The warning signs were there in the pre-tournament friendlies as Hodgson failed to settle on a formation or any semblance of consistency in his line-up. Friendlies are generally the time to experiment, but friendlies on the brink of a major tournament aren’t. They’re valuable games in which you need to give your starting XI chance to get comfortable with each other and the system they’ll be playing. Instead, Roy Hodgson wasted those valuable minutes of preparation time scratching his head and dithering on vital decisions.

I’m not without sympathy for the England boss because the best players he has available to him seem to share positions with other high-quality players (Vardy and Kane, Alli and Rooney). Then you have specific problems like Jack Wilshere and Raheem Sterling, both quality players but the former is constantly broken and lacking match fitness and the latter, for all his flashes of brilliance, still hasn’t found an end product.

As it was, the formation and line-up Hodgson went with wasn’t a bad one. Rooney proved himself more than capable in central midfield and England dominated a game they should probably have closed out in the first half. Russia held on though and it wasn’t until midway through the second half England broke the deadlock with an Eric Dier freekick.

At this point, Russia had nothing to lose and were bound to come on strongly. What had seemed like a Hodgson masterstroke – leaving Vardy on the bench to finish them off with his pace late in the game when Russia were tiring and chasing the game – was surely about to reap its reward?


Instead, Hodgson started making baffling decisions. First he brought Jack Wilshere on for the captain and driving force behind what had been a very good performance up to that point, Wayne Rooney. It wasn’t that Wilshere coming on was a bad call, but the obvious replacement was Sterling or Lallana (who’d had a very good first half, but gone quiet in the second).

Then, in a typically conservative, incredibly baffling moment of madness, Hodgson brought on James Milner. I love Milner, but he adds nothing at this point. Russia have England on the backfoot and are starting to put pressure on a defence which had looked dodgy throughout, particularly from set plays. Trying to sure up that defence with a slow midfielder, must go down as one of the worst substitutions an England manager has ever made.

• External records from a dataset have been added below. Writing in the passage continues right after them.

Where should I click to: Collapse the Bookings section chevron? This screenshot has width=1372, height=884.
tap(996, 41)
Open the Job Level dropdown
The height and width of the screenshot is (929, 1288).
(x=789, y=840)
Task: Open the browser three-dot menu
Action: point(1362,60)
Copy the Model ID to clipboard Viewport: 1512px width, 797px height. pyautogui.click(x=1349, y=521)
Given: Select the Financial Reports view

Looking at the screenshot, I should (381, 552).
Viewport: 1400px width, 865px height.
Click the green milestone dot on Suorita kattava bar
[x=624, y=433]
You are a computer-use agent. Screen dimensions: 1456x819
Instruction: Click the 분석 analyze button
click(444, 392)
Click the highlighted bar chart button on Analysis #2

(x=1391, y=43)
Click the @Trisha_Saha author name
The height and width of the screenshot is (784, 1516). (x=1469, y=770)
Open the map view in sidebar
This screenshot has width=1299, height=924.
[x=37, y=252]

Had Hodgson gone for Jamie Vardy instead, all he needs to do is stand on the halfway line and give them something to think about. I don’t care how good they are, no team in this competition is going to commit everyone forward while someone with Jamie Vardy’s pace stands ready to punish you for it. He immediately removes players from Russia’s onslaught by his mere presence. Not only that, but he provides the outlet for when an England player does get the ball. All they need to do knowing Vardy (with fresh legs) is on the pitch, is smash it into a channel for him to chase and by doing so, we immediately turn the tables.

Instead, we tried to rely on our truly awful defence and were predictably punished for it.

There’s hope for England, it just requires Hodgson to go against his basic instincts. Our failure to close that game out rests on his shoulders. But England should field the same starting XI v Wales, they’ll have learnt from this first outing and now know what worked and what didn’t, then all Hodgson needs to do is make better substitutions. Don’t take off the guy who’s been running the show when Lallana has gone quiet and Raheem Sterling is failing to deliver the killer blow. And for crying out loud, Jamie Vardy versus tired legs is a nuclear bomb like threat from the bench. There’s no manager alive who wasn’t putting him on at 1-0.


Congratulations to any Welsh fans who might be reading this. As a Leeds United fan, it’s great to see Chris Coleman continue to build on the progress Gary Speed made.